Job's tears /bz/ (Coix lacryma-jobi), also known as adlay or adlay millet, is a tall grain-bearing perennial tropical plant of the family Poaceae (grass family). It is native to Southeast Asia and introduced to Northern China and India in remote antiquity, and elsewhere cultivated in gardens as an annual. It has been naturalized in the southern United States and the New World tropics. In its native environment it is grown at higher elevation areas where rice and corn do not grow well. Job's tears are also commonly sold as Chinese pearl barley, though true barley belongs to a completely different genus.

Job's tears
Scientific classification Edit this classification
Kingdom: Plantae
Clade: Tracheophytes
Clade: Angiosperms
Clade: Monocots
Clade: Commelinids
Order: Poales
Family: Poaceae
Subfamily: Panicoideae
Genus: Coix
C. lacryma-jobi
Binomial name
Coix lacryma-jobi
  • Coix agrestis Lour.
  • Coix arundinacea Lam.
  • Coix chinensis Tod.
  • Coix chinensis Tod. ex Balansa nom. illeg.

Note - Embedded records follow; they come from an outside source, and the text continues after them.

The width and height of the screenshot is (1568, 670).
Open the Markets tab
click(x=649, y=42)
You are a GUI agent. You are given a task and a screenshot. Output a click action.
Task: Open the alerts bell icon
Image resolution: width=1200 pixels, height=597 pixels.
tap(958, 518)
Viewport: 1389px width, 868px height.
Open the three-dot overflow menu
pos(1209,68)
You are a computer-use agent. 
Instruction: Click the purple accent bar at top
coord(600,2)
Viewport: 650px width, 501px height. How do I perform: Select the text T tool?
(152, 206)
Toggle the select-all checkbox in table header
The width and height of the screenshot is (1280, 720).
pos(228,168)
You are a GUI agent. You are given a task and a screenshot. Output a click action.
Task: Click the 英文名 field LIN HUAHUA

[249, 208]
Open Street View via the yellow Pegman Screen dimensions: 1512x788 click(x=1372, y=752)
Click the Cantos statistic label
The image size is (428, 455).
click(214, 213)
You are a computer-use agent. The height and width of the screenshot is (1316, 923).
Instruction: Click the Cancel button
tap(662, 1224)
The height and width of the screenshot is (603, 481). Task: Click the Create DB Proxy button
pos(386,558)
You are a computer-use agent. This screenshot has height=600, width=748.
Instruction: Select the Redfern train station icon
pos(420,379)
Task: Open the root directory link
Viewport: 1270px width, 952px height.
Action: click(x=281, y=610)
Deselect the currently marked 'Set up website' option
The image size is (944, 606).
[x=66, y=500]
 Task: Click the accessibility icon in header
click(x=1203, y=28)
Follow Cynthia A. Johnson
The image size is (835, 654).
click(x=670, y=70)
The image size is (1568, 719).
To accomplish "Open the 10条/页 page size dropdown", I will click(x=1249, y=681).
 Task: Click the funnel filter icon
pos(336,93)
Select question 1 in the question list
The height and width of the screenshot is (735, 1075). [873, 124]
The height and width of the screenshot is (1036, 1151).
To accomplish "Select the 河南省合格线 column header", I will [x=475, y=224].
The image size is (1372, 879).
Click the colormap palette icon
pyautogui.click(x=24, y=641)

  • Coix exaltata Jacq. ex Spreng.
  • Coix gigantea J.Jacq. nom. illeg.
  • Coix lacryma L. nom. illeg.
  • Coix ma-yuen Rom.Caill.
  • Coix ouwehandii Koord.
  • Coix ovata Stokes nom. illeg.
  • Coix palustris Koord.
  • Coix pendula Salisb. nom. illeg.
  • Coix pumila Roxb.
  • Coix stenocarpa (Oliv.) Balansa
  • Coix stigmatosa K.Koch & Bouché
  • Coix tubulosa Hack.
  • Lithagrostis lacryma-jobi (L.) Gaertn.
  • Sphaerium lacryma (L.) Kuntze nom. illeg.
  • Sphaerium tubulosum (Warb.) Kuntze

There are two main varieties of the species, one wild and one cultivated. The wild variety, Coix lacryma-jobi var. lacryma-jobi, has hard-shelled pseudocarps—very hard, pearly white, oval structures used as beads for making prayer beads or rosaries, necklaces, and other objects. The cultivated variety Coix lacryma-jobi var. ma-yuen is harvested as a cereal crop, has a soft shell, and is used medicinally in parts of Asia.